Of all respondents, a majority of 90.9 per cent were employed within 6 months of graduation (496 graduates out of 546). At the time of the survey, 80.6 per cent had a job, 2.9 per cent had started their own business, 5.5 per cent were doing an internship, 0.6 per cent worked as freelancers, 1.3 per cent continued their education with a PhD, and 1.8 per cent continued education with a second master programme. Of the remainder, 6 per cent were still looking for employment and 1.3 per cent were not seeking employment. Compared to last year there is a decrease of almost 3 per cent in the number of graduates employed, but an increase in the percentage of graduates who started their own businesses, continued their studies or are doing an internship.
Where do they find a job?
The industries that attract most RSM graduates are consultancy (30 per cent) and financial services & insurances (18 per cent).
The top 15 employers for our graduates are: Deloitte, KPMG, EY, Accenture, PwC, Coolblue, ING, McKinsey & Company, Capgemini, AkzoNobel, Google, Bol.com, KPN, Rabobank, and Salesforce.
RSM graduates responding to this survey mostly work for large companies; 41 per cent work for multinational companies that have more than 10,000 employees.
Our MSc graduates found jobs in 39 countries. More than two-thirds of all respondents, 67.5 per cent, found jobs in the Netherlands, while 28.7 per cent found jobs elsewhere in Europe and 4.2 per cent are employed in other parts of the world.

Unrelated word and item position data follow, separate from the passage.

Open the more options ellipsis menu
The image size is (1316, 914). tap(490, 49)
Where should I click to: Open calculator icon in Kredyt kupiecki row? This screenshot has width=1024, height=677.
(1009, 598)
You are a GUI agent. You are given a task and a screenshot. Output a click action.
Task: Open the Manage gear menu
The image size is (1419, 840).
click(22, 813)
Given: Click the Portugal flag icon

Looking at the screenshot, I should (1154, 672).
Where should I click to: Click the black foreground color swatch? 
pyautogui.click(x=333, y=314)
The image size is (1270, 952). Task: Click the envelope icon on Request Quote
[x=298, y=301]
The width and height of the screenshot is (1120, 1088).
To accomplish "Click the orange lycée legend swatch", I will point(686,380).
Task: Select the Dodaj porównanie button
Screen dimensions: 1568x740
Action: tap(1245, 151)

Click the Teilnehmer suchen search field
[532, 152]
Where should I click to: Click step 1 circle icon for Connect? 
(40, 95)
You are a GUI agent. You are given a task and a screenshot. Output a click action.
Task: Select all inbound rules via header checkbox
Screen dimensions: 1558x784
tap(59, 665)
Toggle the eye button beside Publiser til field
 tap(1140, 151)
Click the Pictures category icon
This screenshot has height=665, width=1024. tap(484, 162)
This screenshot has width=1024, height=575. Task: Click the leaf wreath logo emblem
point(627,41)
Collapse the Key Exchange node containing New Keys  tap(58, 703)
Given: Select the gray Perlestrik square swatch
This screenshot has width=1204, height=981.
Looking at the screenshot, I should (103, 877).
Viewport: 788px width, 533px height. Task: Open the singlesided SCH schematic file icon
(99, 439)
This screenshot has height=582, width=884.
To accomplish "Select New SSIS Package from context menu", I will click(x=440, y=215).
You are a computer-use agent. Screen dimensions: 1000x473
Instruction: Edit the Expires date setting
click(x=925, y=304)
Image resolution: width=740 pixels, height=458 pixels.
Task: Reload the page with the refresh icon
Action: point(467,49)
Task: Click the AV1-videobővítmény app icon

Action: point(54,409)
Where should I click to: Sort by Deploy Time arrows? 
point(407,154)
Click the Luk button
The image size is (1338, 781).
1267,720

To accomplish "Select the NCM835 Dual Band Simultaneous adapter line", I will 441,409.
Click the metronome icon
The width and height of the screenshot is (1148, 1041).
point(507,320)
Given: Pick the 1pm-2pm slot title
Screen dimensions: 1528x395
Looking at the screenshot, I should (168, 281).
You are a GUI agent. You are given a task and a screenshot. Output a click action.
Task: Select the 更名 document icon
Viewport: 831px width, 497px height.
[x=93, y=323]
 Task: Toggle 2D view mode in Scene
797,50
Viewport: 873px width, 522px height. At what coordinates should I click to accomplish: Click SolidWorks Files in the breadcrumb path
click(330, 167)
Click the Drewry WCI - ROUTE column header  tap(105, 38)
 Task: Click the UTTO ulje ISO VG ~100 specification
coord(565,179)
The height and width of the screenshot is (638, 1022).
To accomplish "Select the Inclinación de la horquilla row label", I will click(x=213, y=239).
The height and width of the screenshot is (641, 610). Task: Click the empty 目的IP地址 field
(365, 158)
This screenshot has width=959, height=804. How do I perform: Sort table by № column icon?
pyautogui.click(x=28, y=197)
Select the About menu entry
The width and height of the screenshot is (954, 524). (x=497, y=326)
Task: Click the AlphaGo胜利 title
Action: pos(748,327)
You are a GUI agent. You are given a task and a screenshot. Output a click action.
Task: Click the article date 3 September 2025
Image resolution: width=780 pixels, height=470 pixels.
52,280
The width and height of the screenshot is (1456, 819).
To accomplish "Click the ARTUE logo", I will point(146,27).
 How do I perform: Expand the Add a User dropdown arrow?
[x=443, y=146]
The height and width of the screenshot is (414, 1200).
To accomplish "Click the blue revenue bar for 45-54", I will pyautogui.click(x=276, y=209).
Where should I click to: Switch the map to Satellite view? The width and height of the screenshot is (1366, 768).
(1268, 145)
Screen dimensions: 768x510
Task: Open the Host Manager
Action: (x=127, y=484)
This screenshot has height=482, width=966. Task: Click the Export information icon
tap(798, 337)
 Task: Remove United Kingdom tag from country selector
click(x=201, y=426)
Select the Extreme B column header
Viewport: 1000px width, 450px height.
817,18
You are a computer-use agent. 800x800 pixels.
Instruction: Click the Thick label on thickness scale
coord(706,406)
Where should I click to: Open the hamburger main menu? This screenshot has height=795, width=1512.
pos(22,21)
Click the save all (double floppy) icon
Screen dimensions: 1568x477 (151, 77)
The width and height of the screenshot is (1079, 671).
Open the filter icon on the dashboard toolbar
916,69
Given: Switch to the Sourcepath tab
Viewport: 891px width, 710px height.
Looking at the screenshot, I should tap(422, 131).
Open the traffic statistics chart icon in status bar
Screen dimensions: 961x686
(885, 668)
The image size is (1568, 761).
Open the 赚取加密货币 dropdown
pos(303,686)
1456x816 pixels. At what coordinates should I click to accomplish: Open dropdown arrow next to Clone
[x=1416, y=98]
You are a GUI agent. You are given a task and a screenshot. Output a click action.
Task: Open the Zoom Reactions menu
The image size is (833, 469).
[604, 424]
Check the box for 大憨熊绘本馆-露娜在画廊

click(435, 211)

Two-thirds (69 per cent) of respondents with non-EEA passports stayed in the Netherlands after graduation, which is a large increase over last year when 33 per cent stayed in the Netherlands. A very small number of non-EEA graduates, three in total, found jobs in other countries in Europe (Germany and Ireland). The majority of the graduates, 76 per cent, found a job in their home country. Of the graduates originating from the EEA, 3 per cent found a job outside Europe.
The 3 per cent of respondents that founded their own companies totals 16 people. This is too small a group to make any conclusions about the entrepreneurship of this cohort of RSM graduates, although we can profile these respondents; 14 of them are Dutch and 2 are German. This entrepreneurial group consists of 12 men and 4 women.
The percentage of entrepreneurs among the graduates has slightly increased compared to last year’s data. Most of the entrepreneurs studied the MSc Management of Innovation and MSc Strategic Management.
Most of the entrepreneurial respondents, 60 per cent, started their businesses during their studies.
They all credit their own network as most important for helping them to start their own companies, followed by the help of former employers and RSM faculty.